START SUPPLIED DATA

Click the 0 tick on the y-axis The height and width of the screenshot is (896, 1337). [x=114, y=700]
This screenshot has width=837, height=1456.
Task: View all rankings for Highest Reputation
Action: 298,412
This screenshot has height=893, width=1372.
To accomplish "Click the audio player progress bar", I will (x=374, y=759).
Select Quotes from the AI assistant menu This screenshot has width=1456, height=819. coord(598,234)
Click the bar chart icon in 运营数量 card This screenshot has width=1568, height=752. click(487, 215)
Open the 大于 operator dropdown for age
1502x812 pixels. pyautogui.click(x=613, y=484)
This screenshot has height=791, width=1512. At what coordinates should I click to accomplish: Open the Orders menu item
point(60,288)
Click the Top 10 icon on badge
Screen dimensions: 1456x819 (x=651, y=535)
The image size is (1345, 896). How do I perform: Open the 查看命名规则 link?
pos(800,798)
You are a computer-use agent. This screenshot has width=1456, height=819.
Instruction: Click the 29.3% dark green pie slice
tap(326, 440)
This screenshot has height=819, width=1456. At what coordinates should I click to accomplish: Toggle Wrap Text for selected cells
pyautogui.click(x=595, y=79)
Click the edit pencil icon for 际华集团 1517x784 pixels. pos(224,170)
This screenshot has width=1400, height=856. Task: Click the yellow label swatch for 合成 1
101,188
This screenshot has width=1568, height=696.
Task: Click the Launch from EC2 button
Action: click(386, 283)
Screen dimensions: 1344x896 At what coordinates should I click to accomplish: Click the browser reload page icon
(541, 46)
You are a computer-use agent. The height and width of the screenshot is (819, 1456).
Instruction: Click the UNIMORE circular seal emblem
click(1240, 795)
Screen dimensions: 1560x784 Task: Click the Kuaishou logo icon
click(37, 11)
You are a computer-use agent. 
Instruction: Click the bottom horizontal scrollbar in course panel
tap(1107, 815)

END SUPPLIED DATA

All lines above containing the string "computer": copy each one.

You are a computer-use agent. This screenshot has width=1456, height=819.
You are a computer-use agent. The height and width of the screenshot is (819, 1456).
You are a computer-use agent. 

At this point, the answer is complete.